[Collected data entries]
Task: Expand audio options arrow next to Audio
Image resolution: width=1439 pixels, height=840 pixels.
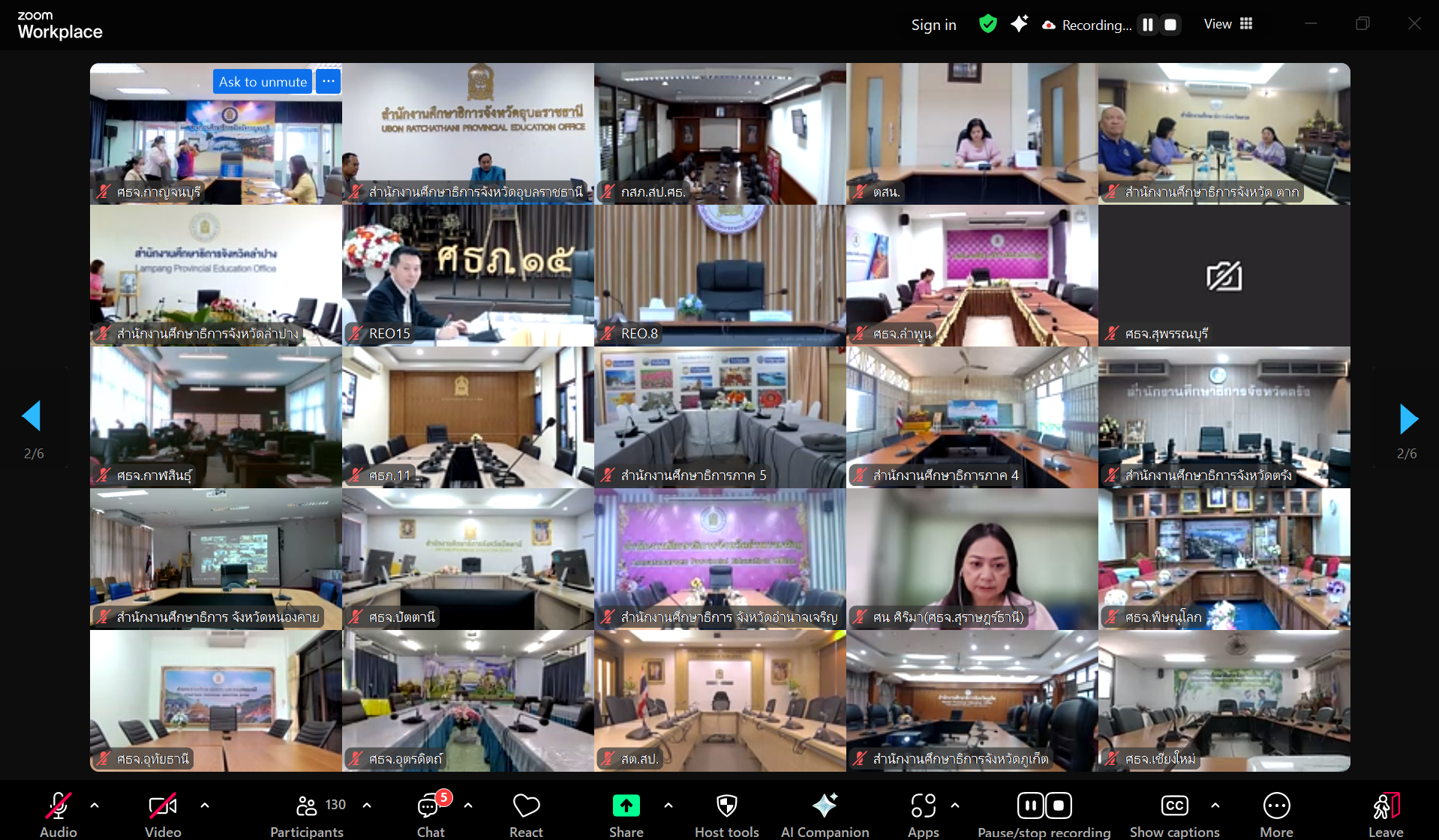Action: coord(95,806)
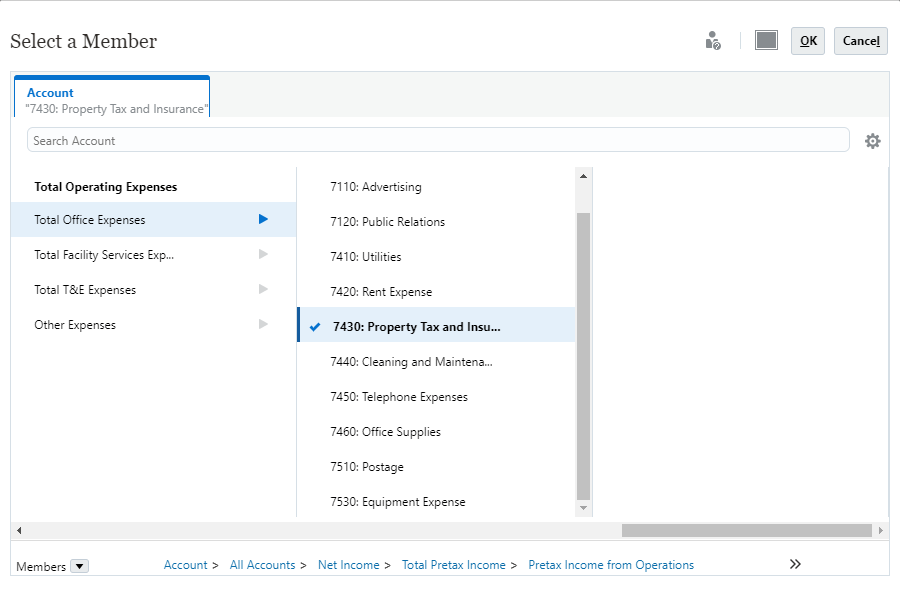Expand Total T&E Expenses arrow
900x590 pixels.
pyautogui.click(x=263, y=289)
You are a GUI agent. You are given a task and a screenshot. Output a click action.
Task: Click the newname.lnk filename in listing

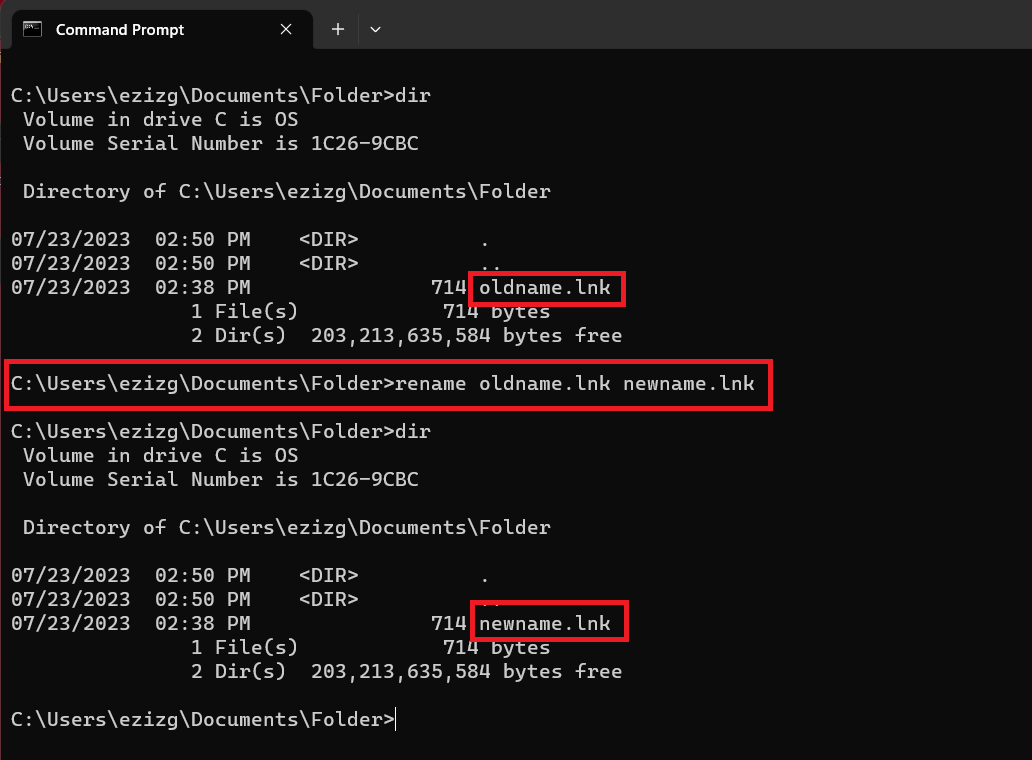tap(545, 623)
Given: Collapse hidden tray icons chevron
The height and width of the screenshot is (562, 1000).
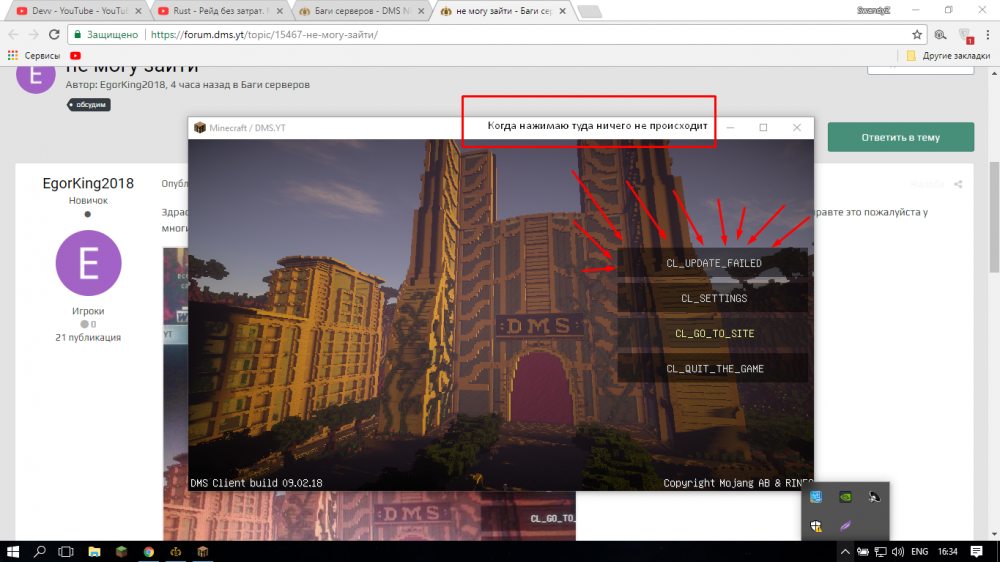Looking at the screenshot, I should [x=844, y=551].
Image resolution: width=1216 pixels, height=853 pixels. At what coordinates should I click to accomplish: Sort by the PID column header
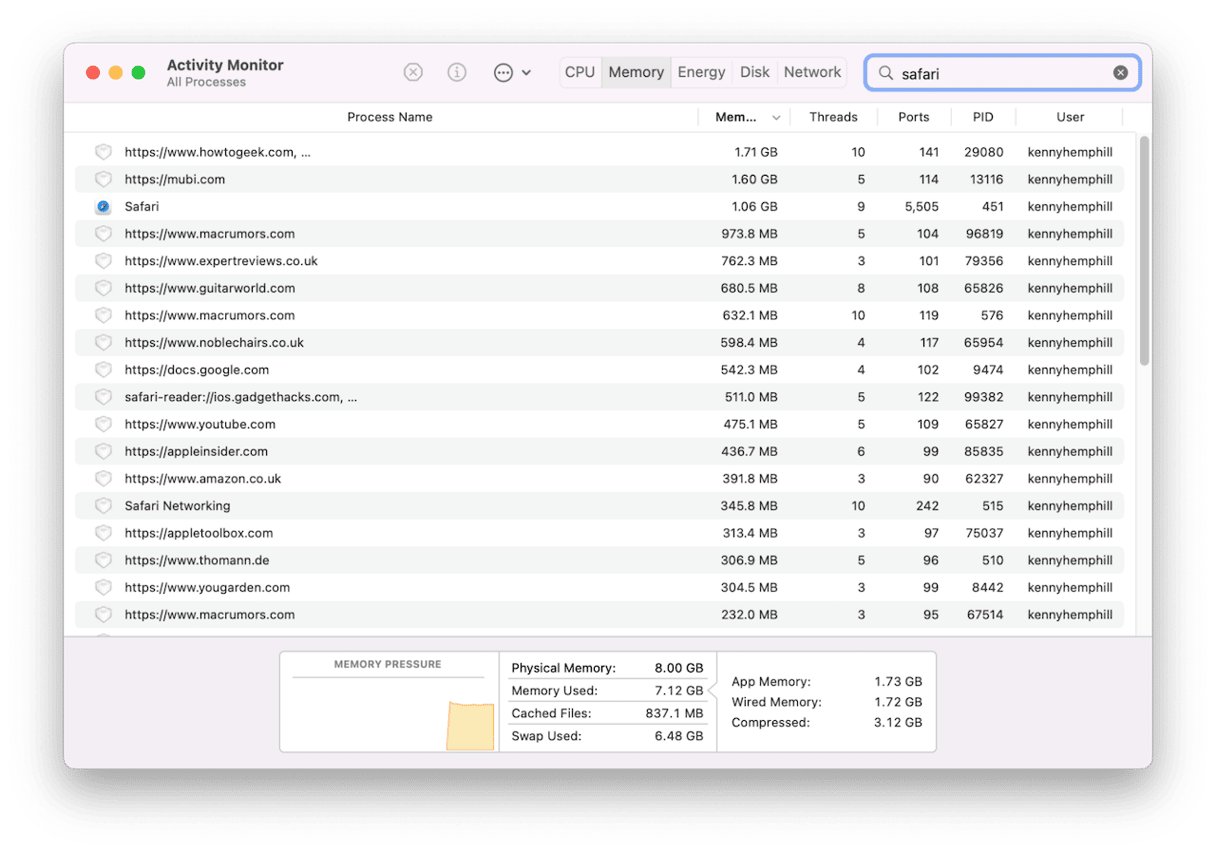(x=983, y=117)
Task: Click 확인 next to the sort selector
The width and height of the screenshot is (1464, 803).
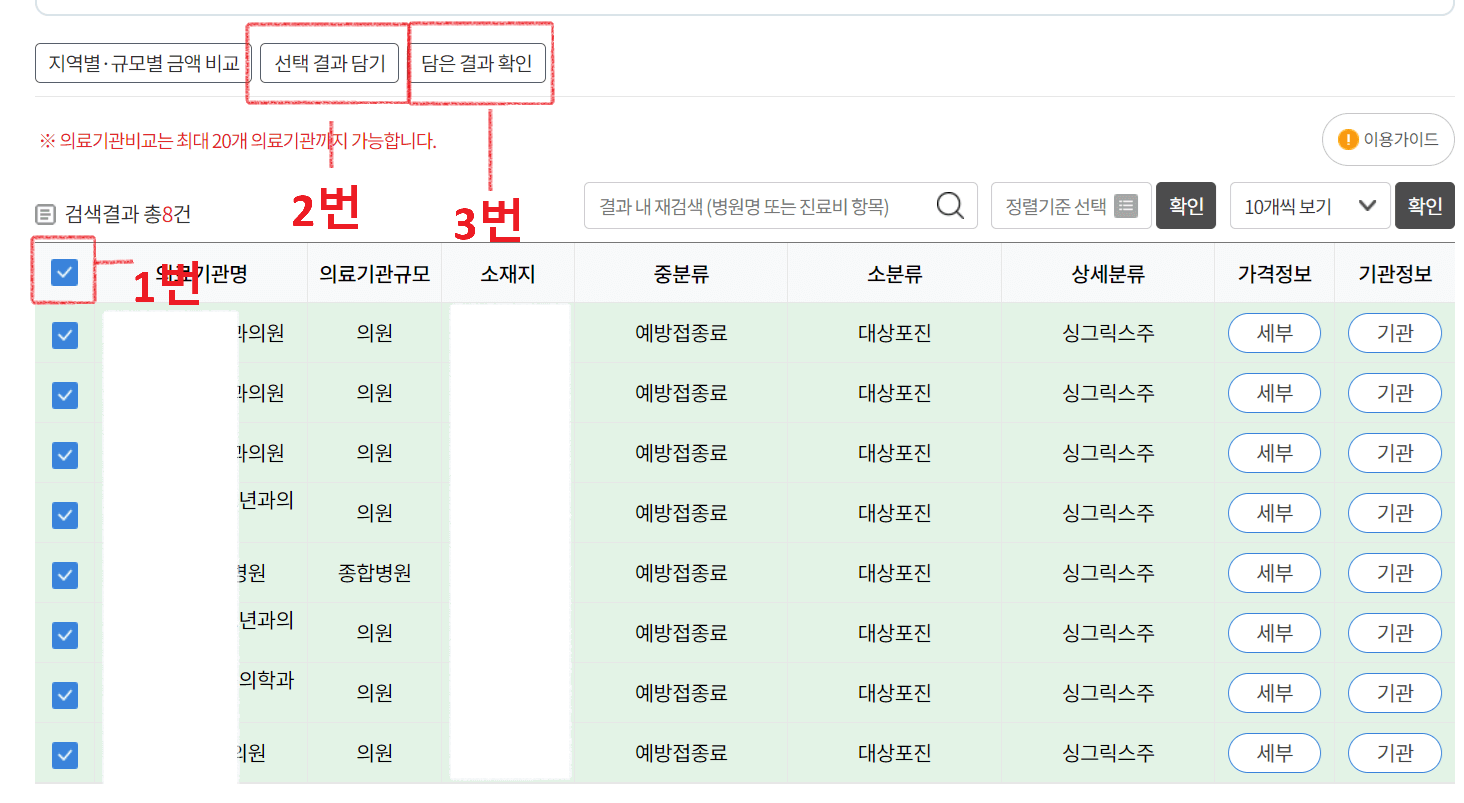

Task instructions: What is needed is each line from the records with the word "next" in it.

Exercise output:
Task: Expand audio options arrow next to Audio
Task: Click 확인 next to the sort selector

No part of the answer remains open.